In an interview with the New York Times, Dr. Lewis G. Maharam, medical director for the New York Road Runners, the group that organizes the New York City Marathon, said, "In 95 percent of the population or higher, running barefoot will land you in my office. A very small number of people are biomechanically perfect, so most need some sort of supportive or corrective footwear."
Imperfections include flat feet and overpronation. Most specialists treat these common running conditions with supportive or corrective footwear.
Some people in the business, while not wholeheartedly against minimalist shoes, nevertheless are not ready to discard increasingly sophisticated modern shoe offerings. Sean Murphy, an engineering manager for advanced products at New Balance, believes in the modern shoe's ability to correct biomechanical abnormalities and minimize injury. Others who aren't quite sold on minimalist shoes insist more research is needed.
"Barefoot" training enthusiasts span the country. From New York City to Cleveland to San Francisco, minimalist shoe manufacturers have found their greatest advocates among everyday athletes. McDougall used his research on the Tarahumara Indians to support the belief that man was not made to run in shoes. He also points to his personal experience of recovering from chronic foot pain after giving the thin-soled shoes a shot.
Other advocates have a more functional perspective, viewing shoes as a hindrance during training. Dr. Craig Richards, a researcher at the School of Medicine and Public Health at the University of Newcastle in Australia [and a designer of minimalist shoes], says he could not find a single clinical study supporting the supposed benefits of cushioned or corrective shoes in preventing injury or performance. Both designers and barefoot enthusiasts agree that eliminating the heel support found in most shoes allows for better alignment during functional movements, like the Squat. Having the heels on the ground facilitates proper glute activation, making it less likely an athlete will incorrectly push off the front of his foot or excessively lean forward.

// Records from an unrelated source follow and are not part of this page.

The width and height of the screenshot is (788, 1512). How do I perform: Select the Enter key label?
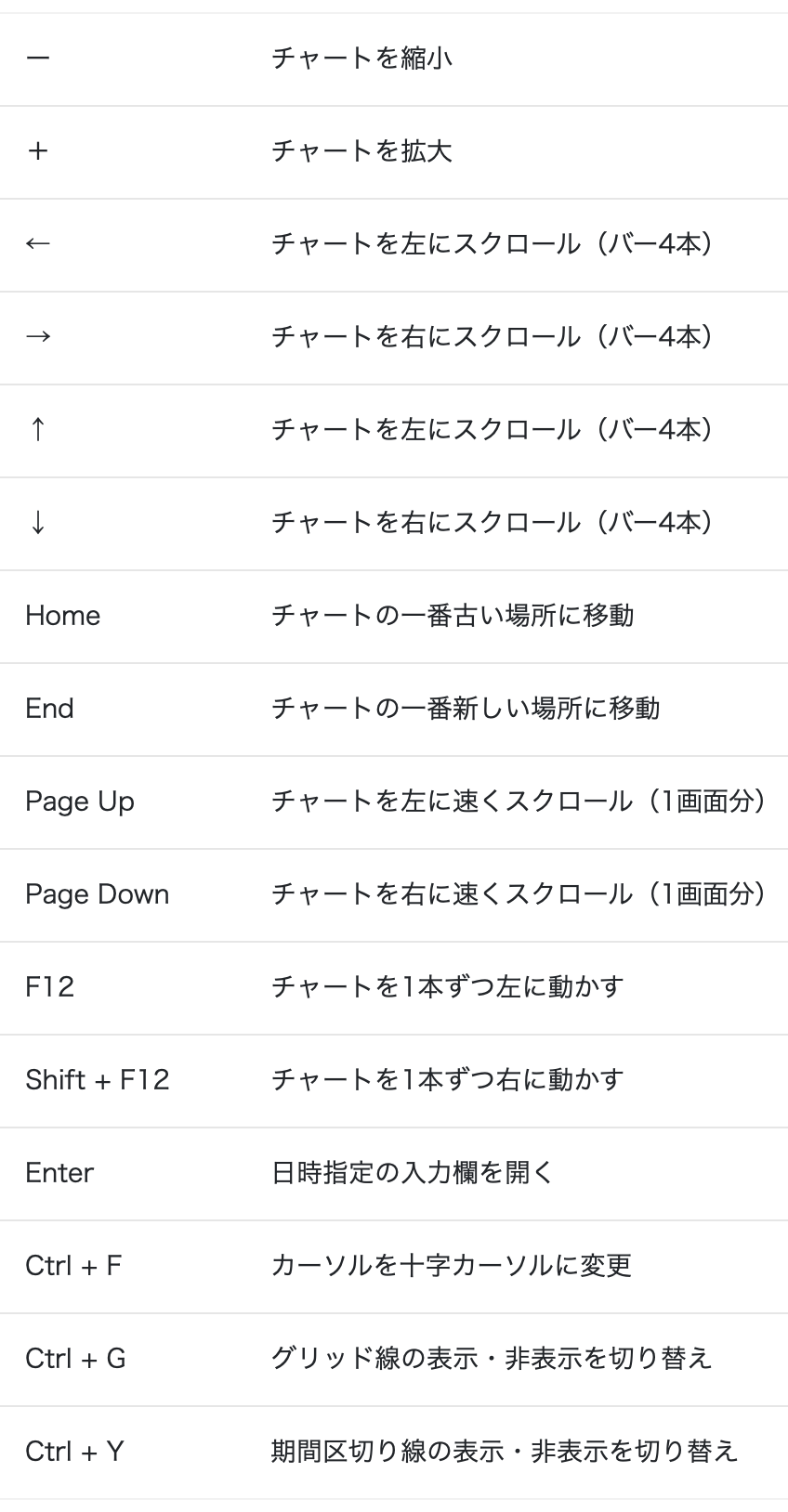(59, 1173)
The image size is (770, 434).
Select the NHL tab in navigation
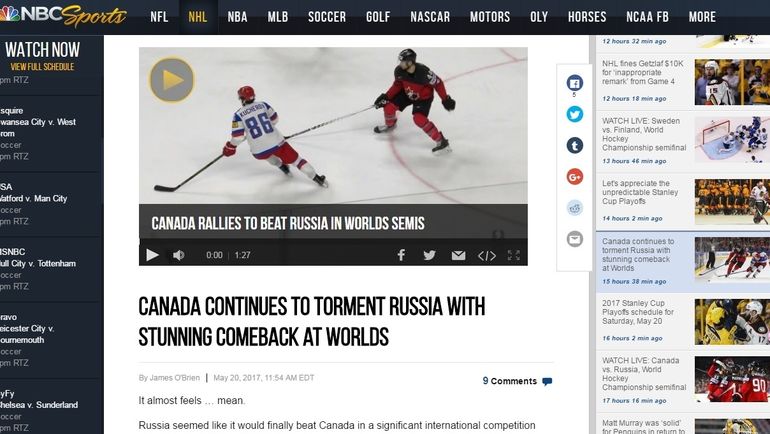point(198,17)
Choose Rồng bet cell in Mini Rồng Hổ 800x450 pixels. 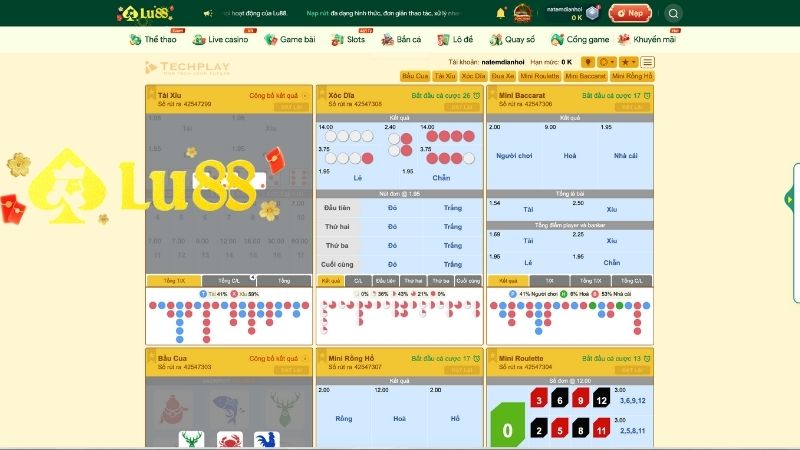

Vibram's product literature presents their rationale for taking the functional approach: "Like every other part of your body, your feet benefit from exercise. Whether you are cardio training or lifting weights, many exercises rely on flexible yet stable support from your feet and legs. In Vibram FiveFingers, your feet can move naturally and flex easily. Five individual toe slots let your toes separate gently, stabilizing your body and providing unrivaled balance and increased muscle stimulation to feet, ankles and lower legs."
They key point driven home by advocates of training in minimalist shoes is "increased muscle stimulation." In a high intensity workout, it's essential for athletes to stimulate as many muscles as possible. Minimalist advocates preach the same thing, but they apply it to the feet, as well.
Based on available research [or lack thereof], the jury is still out on minimalist shoes. If you do try them, proceed with caution. Make sure you ease into it to allow your body to adapt and avoid injury. If you go out and run several miles or jump right into explosive exercises on the first day, you will suffer the consequences.
Merrell.com provides a handy guide for those thinking about making the leap into minimalist training:
Regardless of what you think is best for your training, do not engage in any kind of heavy lifting and/or power training with no shoes on. You will be risking serious injury to your feet [think of smashing your toes with a weight] and tempting the fates when it comes to sanitation concerns.